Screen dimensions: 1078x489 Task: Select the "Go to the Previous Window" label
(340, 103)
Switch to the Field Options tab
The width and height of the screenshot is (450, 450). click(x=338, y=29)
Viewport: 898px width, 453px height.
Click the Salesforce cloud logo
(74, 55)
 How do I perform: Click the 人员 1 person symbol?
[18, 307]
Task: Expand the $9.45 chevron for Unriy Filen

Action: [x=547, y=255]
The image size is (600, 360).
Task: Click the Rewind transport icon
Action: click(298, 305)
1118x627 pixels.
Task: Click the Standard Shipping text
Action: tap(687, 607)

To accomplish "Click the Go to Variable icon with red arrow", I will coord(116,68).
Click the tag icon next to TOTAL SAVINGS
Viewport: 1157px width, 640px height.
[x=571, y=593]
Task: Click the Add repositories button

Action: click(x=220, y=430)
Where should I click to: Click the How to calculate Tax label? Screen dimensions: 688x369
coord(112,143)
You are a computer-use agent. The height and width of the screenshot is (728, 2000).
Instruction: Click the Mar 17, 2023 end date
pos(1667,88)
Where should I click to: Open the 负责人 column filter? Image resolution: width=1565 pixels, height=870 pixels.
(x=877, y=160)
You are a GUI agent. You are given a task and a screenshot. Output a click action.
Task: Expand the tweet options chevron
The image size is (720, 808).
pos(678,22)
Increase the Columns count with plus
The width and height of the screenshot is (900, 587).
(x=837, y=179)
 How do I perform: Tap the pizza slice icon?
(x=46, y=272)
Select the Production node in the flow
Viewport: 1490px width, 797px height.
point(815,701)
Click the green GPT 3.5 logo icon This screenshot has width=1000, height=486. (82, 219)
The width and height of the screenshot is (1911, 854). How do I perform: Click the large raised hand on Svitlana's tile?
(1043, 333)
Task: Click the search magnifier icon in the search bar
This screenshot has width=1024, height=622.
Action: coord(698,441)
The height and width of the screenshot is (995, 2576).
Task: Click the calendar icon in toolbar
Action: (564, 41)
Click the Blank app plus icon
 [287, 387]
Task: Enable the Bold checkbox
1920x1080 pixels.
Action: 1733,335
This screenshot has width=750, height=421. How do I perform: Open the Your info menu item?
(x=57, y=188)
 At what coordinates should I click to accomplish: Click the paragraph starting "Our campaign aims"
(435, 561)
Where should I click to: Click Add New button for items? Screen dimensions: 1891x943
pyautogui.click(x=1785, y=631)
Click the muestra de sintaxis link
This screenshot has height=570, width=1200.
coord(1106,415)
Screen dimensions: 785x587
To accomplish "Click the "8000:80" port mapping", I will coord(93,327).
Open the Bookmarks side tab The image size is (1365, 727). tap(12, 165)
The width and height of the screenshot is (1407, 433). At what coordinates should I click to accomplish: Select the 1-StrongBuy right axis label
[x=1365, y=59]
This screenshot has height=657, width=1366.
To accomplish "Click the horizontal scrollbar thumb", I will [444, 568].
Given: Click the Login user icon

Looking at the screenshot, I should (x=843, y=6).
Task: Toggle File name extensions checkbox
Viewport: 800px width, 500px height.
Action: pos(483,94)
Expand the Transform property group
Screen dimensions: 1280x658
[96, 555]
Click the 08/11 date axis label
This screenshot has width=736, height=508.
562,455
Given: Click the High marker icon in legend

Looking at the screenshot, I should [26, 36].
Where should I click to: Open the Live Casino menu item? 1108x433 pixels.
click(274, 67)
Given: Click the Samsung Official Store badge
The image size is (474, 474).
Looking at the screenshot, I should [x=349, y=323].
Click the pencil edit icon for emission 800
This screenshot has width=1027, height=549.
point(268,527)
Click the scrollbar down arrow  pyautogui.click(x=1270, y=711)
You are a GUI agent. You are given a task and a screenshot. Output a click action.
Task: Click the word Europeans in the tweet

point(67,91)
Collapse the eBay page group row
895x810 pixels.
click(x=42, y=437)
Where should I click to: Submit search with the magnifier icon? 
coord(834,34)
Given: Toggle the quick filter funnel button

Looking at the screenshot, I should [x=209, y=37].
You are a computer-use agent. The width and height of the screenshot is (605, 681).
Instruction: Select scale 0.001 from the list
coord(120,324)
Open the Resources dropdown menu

━━━━━━━━━━━━━━━━━━━━━━━━━━━━━━

• REQUIRED ACTION:
Can you reproduce all the material exactly?

• RESULT OF THE EXERCISE:
Screen dimensions: 1078x489 Task: Select the "Go to the Previous Window" label
(340, 103)
Switch to the Field Options tab
The width and height of the screenshot is (450, 450). click(x=338, y=29)
Viewport: 898px width, 453px height.
Click the Salesforce cloud logo
(74, 55)
 How do I perform: Click the 人员 1 person symbol?
[18, 307]
Task: Expand the $9.45 chevron for Unriy Filen

Action: [x=547, y=255]
The image size is (600, 360).
Task: Click the Rewind transport icon
Action: click(298, 305)
1118x627 pixels.
Task: Click the Standard Shipping text
Action: tap(687, 607)

To accomplish "Click the Go to Variable icon with red arrow", I will coord(116,68).
Click the tag icon next to TOTAL SAVINGS
Viewport: 1157px width, 640px height.
[x=571, y=593]
Task: Click the Add repositories button

Action: click(x=220, y=430)
Where should I click to: Click the How to calculate Tax label? Screen dimensions: 688x369
coord(112,143)
You are a computer-use agent. The height and width of the screenshot is (728, 2000).
Instruction: Click the Mar 17, 2023 end date
pos(1667,88)
Where should I click to: Open the 负责人 column filter? Image resolution: width=1565 pixels, height=870 pixels.
(x=877, y=160)
You are a GUI agent. You are given a task and a screenshot. Output a click action.
Task: Expand the tweet options chevron
The image size is (720, 808).
pos(678,22)
Increase the Columns count with plus
The width and height of the screenshot is (900, 587).
(x=837, y=179)
 How do I perform: Tap the pizza slice icon?
(x=46, y=272)
Select the Production node in the flow
Viewport: 1490px width, 797px height.
point(815,701)
Click the green GPT 3.5 logo icon This screenshot has width=1000, height=486. (82, 219)
The width and height of the screenshot is (1911, 854). How do I perform: Click the large raised hand on Svitlana's tile?
(1043, 333)
Task: Click the search magnifier icon in the search bar
This screenshot has width=1024, height=622.
Action: coord(698,441)
The height and width of the screenshot is (995, 2576).
Task: Click the calendar icon in toolbar
Action: (564, 41)
Click the Blank app plus icon
 [287, 387]
Task: Enable the Bold checkbox
1920x1080 pixels.
Action: 1733,335
This screenshot has width=750, height=421. How do I perform: Open the Your info menu item?
(x=57, y=188)
 At what coordinates should I click to accomplish: Click the paragraph starting "Our campaign aims"
(435, 561)
Where should I click to: Click Add New button for items? Screen dimensions: 1891x943
pyautogui.click(x=1785, y=631)
Click the muestra de sintaxis link
This screenshot has height=570, width=1200.
coord(1106,415)
Screen dimensions: 785x587
To accomplish "Click the "8000:80" port mapping", I will coord(93,327).
Open the Bookmarks side tab The image size is (1365, 727). tap(12, 165)
The width and height of the screenshot is (1407, 433). At what coordinates should I click to accomplish: Select the 1-StrongBuy right axis label
[x=1365, y=59]
This screenshot has height=657, width=1366.
To accomplish "Click the horizontal scrollbar thumb", I will [444, 568].
Given: Click the Login user icon

Looking at the screenshot, I should (x=843, y=6).
Task: Toggle File name extensions checkbox
Viewport: 800px width, 500px height.
Action: pos(483,94)
Expand the Transform property group
Screen dimensions: 1280x658
[96, 555]
Click the 08/11 date axis label
This screenshot has width=736, height=508.
562,455
Given: Click the High marker icon in legend

Looking at the screenshot, I should [26, 36].
Where should I click to: Open the Live Casino menu item? 1108x433 pixels.
click(274, 67)
Given: Click the Samsung Official Store badge
The image size is (474, 474).
Looking at the screenshot, I should [x=349, y=323].
Click the pencil edit icon for emission 800
This screenshot has width=1027, height=549.
point(268,527)
Click the scrollbar down arrow  pyautogui.click(x=1270, y=711)
You are a GUI agent. You are given a task and a screenshot. Output a click action.
Task: Click the word Europeans in the tweet

point(67,91)
Collapse the eBay page group row
895x810 pixels.
click(x=42, y=437)
Where should I click to: Submit search with the magnifier icon? 
coord(834,34)
Given: Toggle the quick filter funnel button

Looking at the screenshot, I should [x=209, y=37].
You are a computer-use agent. The width and height of the screenshot is (605, 681).
Instruction: Select scale 0.001 from the list
coord(120,324)
Open the Resources dropdown menu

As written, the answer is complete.